The Role of Religion in Democracy

In a democratic political system, religious beliefs play an important and inalienable role. In a democratic system, religious freedom is allowed and one is entitled to voice his/her religious views (Hillel 99) However, religious arguments that are not rational or evidence based should not be brought into public debate, as this will be rejected on the basis for public or social policy.

This arises because people that hold a different religious belief rarely convince others by arguments not based on reason. Only rational religious or secular belief deserves public debate based on reason rather than on fanatical beliefs. This creates an understanding for proper formulation and implementation public policies in the social places including schools.

According to Perry, true democracy “does not provide for an official state religion or peg citizenship on the adherence to an official religion” (44). World developed democracies like in the western world allows the citizens to openly express their religious views and beliefs and can even establish institutions that are consistent with those views without fear of committing an offence; for instance, establishing a school that is run according to the religious principles and values.

In State-run schools, the government does not enforce particular religious practices or interfere with worship services. Liberal democracies provide for the principle that freedom of citizens to practice their faith; that is, the religious practices remain unregulated. This means that religious and nonreligious citizens and nongovernmental organizations receive equal treatment.

Relationship between the Church and the State

The church plays an important role in a democratic political system as it provides guidance to its faithful (Sweetman 98). It is the responsibility of the church leaders to introduce rational religious beliefs into the public debate.

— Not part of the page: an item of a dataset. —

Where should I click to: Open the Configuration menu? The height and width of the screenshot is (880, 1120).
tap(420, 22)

This is necessary in legislating new public policies.

Although the primary role of religious leaders is to explain and defend their respective religious beliefs, they also need to articulate these religious beliefs politically. This is important as it enables the electorate and the government to know the religious stand as regards certain issues that affect the society.

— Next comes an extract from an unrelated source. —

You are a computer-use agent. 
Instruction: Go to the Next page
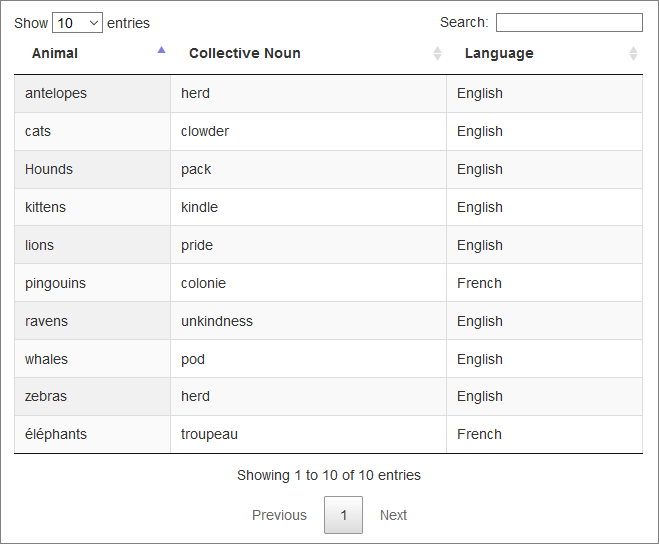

According to Sweetman, religious texts or religious traditions are important in a religious argument. He further argues that, religious issues should be supported with rationality before articulating them (107). Moreover, Christian arguments have to be persuasive enough even to non-Christians.

This is justifiable as the legislation of new policies applies to both the secular and the religious people. In a democratic system, no religion dominates to an extent that it imposes religious views on everyone. Religious leaders should consider whether it is prudent to impose religious beliefs even to nonbelievers as this may amount to violation of individual rights.

Conclusion

Both religious and secular viewpoints are necessary in public debate arena in the formulation of new social policies. The belief by secularist groups that religion should not play part in this process is misleading. All policies including sex education in schools need secular and religious perspectives to arrive at acceptable laws. However, the religious and secular beliefs should be rational and convincing enough for them to qualify into the public debate arena.

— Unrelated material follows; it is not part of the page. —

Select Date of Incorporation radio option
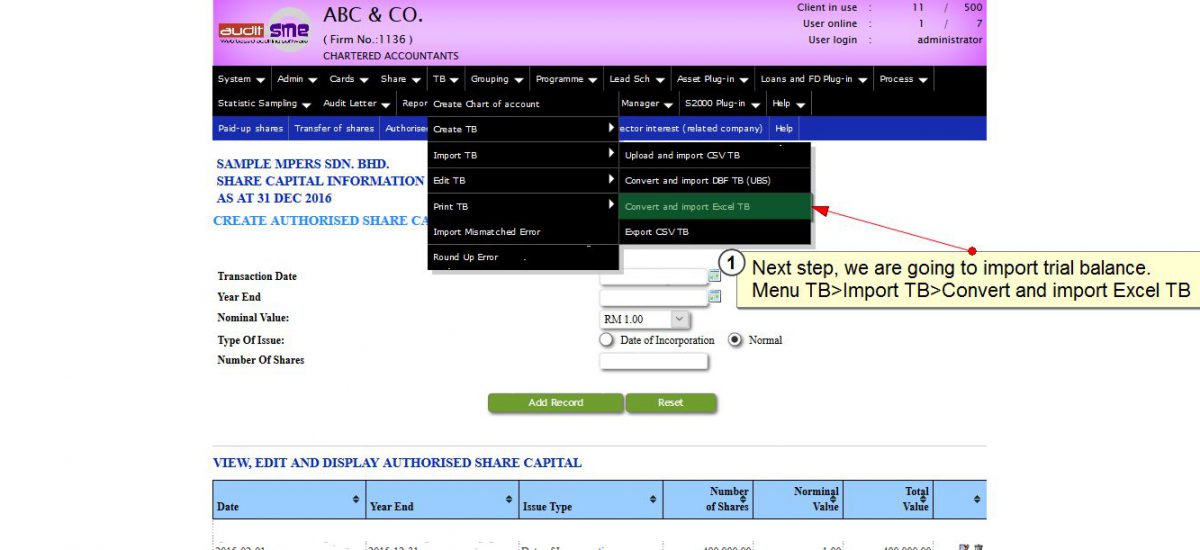The width and height of the screenshot is (1200, 550). [606, 340]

The controversial issue of whether or not sex education is appropriate in schools calls for both religious and secular views in order to make policies. It is evident that comprehensive sex education is necessary in schools dealing with all aspects of sex and sexuality to avoid risks associated with irresponsible sexual behavior amongst unsuspecting and inexperienced schoolchildren.

Works Cited

Audi, Robert. Religious Commitment and Secular Reason. Cambridge: Cambridge University Press, 2000.

Greenawalt, Kent. Private Conscience and Public Reasons. New York: Oxford University Press, 1995.

Hillel, Fradkin. “Does Democracy Need Religion?” Journal of Democracy 11.1 (2000): 87-94.

Perry, Michael. Religion in Politics: A constitutional and moral Perspectives. New York: Oxford University Press, 1997.

Sweetman, Brendan. Why Politics Needs Religion: The Place of Religious Arguments in the Public Square. New York: Inter Varsity Press, 2006.